## Exercise description
Please copy the last part of the entries exactly: the line that has "Where should I click to: Open the View menu?" and every line up to and including the end, nothing more.

## Listed entries
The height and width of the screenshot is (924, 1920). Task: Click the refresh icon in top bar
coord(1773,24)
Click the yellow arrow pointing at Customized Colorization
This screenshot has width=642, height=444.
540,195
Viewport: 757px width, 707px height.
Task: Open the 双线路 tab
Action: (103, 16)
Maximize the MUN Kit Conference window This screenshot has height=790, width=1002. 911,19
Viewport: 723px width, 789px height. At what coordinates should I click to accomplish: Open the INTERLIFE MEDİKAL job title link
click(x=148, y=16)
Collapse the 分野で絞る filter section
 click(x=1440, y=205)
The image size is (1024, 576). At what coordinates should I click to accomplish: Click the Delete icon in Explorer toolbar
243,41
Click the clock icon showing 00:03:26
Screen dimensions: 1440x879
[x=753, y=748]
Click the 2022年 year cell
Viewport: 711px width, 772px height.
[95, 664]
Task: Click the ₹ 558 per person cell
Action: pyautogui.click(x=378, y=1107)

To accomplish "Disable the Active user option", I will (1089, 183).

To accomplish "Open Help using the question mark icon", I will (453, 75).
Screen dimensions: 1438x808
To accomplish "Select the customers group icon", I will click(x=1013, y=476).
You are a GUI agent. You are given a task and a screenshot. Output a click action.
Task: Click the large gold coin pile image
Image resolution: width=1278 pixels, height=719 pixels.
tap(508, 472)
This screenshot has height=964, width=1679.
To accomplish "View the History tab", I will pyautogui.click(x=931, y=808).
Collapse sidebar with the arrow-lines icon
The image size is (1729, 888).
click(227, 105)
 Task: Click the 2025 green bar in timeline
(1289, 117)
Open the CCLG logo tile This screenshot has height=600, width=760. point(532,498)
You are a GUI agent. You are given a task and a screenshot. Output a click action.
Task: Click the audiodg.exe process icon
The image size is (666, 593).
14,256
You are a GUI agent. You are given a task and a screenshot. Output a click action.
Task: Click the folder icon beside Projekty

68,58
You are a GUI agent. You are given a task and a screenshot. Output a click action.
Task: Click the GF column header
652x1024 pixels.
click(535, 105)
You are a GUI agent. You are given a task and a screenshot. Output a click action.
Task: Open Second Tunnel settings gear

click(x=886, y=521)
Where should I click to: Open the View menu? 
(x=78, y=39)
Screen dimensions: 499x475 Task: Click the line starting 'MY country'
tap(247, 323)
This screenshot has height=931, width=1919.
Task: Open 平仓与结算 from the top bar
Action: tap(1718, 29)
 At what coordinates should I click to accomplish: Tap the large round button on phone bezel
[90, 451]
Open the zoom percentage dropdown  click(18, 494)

## Task solution
Where should I click to: Open the View menu? 
(x=78, y=39)
Screen dimensions: 499x475 Task: Click the line starting 'MY country'
tap(247, 323)
This screenshot has height=931, width=1919.
Task: Open 平仓与结算 from the top bar
Action: tap(1718, 29)
 At what coordinates should I click to accomplish: Tap the large round button on phone bezel
[90, 451]
Open the zoom percentage dropdown  click(18, 494)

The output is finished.